Values.

I always liked his values.

Sometimes,

To tell the truth,

I wish they were mine,

Because of how beautiful they were.

He wasn't like me.

He somehow believed that the worst people,

Have something good in them.

He wanted to change them.

He wanted to help them.

When I got that call,

I tried to hide.

I heard them leave a message.

I heard every word.

I kept on hiding.

From my family,

From my friends,

And from him.

I tried to run from him.

I don' t know why I did it.

I don't know what compelled me to do such a thing.

But I threw him away.

I threw everything that he had loved away.

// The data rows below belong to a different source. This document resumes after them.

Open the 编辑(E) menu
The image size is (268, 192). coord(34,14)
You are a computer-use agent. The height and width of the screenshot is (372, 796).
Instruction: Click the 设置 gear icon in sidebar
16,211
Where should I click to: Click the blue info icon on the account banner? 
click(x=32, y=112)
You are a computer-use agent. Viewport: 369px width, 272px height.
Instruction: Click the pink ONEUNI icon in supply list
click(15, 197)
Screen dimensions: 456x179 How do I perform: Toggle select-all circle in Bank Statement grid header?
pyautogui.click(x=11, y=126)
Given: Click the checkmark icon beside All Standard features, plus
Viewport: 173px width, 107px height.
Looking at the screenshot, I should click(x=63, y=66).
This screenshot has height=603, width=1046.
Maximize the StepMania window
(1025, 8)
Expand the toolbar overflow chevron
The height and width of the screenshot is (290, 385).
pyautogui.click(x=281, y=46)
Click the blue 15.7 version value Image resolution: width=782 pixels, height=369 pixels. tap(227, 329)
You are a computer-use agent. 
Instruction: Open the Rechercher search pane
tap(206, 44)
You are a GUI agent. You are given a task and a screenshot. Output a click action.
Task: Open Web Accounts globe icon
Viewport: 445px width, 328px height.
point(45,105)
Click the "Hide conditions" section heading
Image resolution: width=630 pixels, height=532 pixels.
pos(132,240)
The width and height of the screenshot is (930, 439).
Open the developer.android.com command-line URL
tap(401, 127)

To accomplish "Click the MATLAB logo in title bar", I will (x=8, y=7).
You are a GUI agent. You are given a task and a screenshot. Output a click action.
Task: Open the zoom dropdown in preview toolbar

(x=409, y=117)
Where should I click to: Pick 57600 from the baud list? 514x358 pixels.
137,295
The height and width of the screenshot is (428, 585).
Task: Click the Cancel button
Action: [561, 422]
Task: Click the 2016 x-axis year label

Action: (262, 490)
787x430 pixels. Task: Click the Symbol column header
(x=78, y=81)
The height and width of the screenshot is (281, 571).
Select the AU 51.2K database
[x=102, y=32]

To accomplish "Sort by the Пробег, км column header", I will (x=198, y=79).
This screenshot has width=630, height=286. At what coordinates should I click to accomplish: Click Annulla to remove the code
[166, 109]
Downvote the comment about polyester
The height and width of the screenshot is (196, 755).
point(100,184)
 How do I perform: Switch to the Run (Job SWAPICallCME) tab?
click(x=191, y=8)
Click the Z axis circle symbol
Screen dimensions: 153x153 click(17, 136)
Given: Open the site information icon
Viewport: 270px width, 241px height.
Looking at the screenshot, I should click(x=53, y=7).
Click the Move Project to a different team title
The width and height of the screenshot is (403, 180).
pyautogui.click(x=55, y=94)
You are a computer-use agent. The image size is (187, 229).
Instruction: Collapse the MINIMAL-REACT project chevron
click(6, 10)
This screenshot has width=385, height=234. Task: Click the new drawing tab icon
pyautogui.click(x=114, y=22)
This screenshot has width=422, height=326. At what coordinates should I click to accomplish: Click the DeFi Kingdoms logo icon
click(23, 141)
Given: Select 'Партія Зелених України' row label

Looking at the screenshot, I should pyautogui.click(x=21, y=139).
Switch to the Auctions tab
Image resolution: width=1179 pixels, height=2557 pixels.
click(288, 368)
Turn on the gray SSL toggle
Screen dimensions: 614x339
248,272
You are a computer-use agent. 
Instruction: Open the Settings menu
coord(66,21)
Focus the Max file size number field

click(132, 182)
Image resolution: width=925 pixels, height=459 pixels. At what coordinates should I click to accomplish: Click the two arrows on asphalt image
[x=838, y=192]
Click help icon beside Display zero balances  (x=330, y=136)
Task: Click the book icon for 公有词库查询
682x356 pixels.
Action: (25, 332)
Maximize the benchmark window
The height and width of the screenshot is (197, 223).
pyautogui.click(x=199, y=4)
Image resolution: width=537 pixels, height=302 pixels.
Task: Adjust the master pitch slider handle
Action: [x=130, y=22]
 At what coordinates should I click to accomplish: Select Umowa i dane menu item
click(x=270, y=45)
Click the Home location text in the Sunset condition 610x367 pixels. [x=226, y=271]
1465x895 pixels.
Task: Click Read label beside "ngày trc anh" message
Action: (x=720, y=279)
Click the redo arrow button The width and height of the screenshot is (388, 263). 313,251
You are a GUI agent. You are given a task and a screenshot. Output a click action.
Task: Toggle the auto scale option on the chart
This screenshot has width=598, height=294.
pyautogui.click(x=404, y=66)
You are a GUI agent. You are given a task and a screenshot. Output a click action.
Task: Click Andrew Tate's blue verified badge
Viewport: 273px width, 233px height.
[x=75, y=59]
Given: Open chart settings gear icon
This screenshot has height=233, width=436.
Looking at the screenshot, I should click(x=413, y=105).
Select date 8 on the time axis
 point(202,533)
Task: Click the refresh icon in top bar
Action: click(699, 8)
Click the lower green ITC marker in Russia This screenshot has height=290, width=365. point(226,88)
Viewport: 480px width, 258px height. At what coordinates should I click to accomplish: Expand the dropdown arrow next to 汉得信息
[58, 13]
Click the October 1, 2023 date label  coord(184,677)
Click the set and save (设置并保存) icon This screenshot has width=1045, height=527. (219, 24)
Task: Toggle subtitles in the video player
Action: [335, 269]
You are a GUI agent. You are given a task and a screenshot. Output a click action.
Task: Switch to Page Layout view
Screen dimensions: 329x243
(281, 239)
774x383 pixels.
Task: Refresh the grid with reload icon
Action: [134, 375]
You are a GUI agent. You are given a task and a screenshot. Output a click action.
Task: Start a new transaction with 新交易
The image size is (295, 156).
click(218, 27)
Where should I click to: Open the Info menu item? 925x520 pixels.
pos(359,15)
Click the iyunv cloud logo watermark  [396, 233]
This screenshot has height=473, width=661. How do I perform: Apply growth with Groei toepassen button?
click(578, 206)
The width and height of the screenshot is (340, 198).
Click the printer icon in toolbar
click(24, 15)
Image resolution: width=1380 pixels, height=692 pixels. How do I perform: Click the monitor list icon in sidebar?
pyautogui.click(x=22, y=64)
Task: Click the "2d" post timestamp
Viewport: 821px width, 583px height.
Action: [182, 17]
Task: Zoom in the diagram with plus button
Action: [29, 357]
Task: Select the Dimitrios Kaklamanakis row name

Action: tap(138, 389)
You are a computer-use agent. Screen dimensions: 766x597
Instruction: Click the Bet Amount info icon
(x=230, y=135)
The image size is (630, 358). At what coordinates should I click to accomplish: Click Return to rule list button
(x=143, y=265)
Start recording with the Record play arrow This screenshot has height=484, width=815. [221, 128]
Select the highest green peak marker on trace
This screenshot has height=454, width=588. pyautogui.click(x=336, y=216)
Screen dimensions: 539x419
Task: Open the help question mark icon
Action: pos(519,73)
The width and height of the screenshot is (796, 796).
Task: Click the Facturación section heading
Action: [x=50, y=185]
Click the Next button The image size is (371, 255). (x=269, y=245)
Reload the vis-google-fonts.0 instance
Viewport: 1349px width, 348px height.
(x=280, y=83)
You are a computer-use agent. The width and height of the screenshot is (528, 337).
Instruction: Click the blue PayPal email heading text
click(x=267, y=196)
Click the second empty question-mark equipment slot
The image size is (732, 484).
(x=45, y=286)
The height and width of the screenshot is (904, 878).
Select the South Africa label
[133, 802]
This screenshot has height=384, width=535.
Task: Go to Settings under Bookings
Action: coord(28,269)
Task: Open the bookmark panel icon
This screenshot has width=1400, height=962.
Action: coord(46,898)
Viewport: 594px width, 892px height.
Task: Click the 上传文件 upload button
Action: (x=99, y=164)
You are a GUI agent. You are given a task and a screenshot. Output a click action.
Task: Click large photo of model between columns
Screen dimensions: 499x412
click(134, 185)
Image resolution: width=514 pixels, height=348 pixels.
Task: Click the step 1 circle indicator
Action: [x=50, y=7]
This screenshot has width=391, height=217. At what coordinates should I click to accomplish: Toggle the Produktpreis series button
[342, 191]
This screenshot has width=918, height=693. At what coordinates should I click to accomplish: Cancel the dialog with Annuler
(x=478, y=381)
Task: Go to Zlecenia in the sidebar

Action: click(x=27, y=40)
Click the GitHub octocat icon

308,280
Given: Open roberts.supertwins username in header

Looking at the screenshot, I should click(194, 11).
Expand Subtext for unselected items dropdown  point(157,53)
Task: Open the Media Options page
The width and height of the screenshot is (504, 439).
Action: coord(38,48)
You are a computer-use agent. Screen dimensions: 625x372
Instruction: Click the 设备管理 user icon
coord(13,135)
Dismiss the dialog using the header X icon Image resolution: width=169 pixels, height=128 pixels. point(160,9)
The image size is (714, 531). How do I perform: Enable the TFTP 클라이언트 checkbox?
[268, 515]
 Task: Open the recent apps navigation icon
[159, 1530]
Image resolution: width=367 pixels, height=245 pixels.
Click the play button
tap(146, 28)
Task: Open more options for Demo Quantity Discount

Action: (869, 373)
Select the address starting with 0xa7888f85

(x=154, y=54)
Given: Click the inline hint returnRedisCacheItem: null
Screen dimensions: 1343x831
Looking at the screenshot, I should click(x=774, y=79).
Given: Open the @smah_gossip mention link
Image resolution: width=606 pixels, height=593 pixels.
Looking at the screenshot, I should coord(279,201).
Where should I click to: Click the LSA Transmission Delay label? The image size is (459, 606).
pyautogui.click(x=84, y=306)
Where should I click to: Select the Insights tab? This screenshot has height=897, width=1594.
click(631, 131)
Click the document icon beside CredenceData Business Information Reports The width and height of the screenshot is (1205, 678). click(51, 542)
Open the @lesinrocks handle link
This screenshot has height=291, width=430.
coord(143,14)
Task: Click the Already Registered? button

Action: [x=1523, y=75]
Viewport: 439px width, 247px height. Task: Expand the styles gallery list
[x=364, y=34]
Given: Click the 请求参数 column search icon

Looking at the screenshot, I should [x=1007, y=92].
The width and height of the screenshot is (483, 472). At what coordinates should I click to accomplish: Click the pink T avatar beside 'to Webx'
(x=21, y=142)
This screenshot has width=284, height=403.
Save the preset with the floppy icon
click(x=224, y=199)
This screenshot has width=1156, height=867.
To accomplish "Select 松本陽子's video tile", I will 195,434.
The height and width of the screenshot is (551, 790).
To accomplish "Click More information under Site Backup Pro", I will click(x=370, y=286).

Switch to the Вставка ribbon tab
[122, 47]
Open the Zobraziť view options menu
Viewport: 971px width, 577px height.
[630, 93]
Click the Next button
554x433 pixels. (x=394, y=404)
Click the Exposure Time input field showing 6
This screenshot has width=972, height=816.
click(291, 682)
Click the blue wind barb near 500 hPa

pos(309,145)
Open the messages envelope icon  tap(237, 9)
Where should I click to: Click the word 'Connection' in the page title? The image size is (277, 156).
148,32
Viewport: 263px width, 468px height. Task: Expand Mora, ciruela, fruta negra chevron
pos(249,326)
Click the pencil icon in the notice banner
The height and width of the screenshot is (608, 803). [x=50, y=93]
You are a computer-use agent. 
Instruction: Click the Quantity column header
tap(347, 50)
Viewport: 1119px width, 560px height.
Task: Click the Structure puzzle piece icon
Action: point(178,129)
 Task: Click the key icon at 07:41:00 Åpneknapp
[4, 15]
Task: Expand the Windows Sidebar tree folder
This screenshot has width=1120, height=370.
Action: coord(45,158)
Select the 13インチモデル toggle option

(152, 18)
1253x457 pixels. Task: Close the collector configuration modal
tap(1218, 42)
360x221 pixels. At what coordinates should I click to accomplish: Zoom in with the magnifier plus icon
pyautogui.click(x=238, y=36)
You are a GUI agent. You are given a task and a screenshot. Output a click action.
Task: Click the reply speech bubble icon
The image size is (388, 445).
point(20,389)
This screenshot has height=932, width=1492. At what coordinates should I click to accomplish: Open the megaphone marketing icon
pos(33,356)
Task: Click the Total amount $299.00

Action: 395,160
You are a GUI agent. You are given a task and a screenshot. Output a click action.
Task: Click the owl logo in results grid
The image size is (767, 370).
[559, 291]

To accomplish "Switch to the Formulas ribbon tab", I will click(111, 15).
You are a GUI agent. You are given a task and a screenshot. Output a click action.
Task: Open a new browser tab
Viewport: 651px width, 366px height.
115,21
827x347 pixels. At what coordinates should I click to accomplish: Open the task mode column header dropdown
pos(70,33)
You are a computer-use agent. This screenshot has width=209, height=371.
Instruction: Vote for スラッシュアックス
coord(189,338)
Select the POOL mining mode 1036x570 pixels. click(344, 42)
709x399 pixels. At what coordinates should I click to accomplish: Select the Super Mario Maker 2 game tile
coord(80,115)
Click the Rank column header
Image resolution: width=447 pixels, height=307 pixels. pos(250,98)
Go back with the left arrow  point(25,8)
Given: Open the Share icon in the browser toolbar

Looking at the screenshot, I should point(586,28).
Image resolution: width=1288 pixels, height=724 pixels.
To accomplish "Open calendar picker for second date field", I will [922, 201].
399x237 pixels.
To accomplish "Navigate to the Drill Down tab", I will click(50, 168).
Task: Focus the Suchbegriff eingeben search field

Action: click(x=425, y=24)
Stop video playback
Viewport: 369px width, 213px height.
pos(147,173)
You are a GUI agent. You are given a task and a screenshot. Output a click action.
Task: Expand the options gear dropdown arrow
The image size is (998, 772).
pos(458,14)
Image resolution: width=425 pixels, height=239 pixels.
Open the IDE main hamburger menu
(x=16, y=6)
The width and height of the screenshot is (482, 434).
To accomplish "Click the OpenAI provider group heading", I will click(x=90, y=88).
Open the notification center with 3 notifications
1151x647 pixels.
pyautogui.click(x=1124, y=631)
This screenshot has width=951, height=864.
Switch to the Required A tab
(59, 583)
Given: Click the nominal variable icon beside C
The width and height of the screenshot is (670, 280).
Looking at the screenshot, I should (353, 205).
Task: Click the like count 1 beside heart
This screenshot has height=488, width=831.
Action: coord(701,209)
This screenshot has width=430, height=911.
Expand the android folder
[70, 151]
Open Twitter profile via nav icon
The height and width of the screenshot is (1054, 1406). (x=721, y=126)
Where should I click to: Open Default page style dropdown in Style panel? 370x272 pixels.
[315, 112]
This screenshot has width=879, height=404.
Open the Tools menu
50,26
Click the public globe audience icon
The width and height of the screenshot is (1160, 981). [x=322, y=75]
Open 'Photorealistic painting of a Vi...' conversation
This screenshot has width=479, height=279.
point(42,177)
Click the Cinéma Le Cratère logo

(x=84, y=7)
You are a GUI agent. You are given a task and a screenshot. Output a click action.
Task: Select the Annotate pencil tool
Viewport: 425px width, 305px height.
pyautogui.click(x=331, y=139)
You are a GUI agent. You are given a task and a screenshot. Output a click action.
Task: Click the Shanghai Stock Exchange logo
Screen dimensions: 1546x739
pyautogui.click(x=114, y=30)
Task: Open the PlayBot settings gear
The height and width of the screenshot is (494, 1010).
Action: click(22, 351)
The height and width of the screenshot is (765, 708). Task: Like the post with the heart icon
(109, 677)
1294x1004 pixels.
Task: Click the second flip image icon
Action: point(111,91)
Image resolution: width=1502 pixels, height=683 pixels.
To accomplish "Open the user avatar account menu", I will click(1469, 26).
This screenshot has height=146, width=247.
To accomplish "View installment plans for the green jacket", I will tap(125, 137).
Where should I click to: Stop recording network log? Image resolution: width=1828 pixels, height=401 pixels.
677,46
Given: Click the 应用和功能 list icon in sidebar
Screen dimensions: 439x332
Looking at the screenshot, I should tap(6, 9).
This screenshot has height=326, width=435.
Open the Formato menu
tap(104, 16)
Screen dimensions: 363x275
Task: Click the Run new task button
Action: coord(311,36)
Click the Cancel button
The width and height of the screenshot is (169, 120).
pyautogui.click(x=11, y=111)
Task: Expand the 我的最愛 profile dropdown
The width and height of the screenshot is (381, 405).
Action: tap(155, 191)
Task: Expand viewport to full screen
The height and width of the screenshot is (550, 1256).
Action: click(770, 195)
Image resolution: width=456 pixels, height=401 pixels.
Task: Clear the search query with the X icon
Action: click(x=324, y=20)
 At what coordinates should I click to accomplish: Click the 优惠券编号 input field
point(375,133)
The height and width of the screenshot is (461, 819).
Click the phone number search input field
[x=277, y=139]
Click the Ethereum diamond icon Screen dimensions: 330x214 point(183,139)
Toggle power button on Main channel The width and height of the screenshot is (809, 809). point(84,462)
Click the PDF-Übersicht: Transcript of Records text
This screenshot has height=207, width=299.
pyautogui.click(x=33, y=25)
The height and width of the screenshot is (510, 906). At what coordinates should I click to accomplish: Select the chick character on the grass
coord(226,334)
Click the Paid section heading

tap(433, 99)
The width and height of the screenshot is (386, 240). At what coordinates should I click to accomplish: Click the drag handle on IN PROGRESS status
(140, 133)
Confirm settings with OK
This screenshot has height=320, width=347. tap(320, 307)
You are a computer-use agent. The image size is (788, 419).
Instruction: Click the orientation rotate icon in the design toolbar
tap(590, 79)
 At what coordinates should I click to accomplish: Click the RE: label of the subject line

The little stuffed animal that he had always liked to be on top of the bookshelf,

The towel I had made for him when I was young,

The sweater in the closet,

The watch he had ruined.

I tried to throw him away.

I tried,

And tried,

But then I realized,

He was part of me.

It sounded cheesy,

It sounded fake,

But when I thought about it,

It was true.

They say that when you meet someone,

You give them a little piece of you,

And they keep it forever.

I lived with him,

So I got half of him.

I got half of him.

That was when it struck me.

I couldn't throw him away.

Throwing him away,

That would be denial,

That would be weakness,

That would be something I could never forgive myself for doing,

Ever.

Ever.

I took it back.

The stuffed animal,

That he had always liked most on top of my bookshelf.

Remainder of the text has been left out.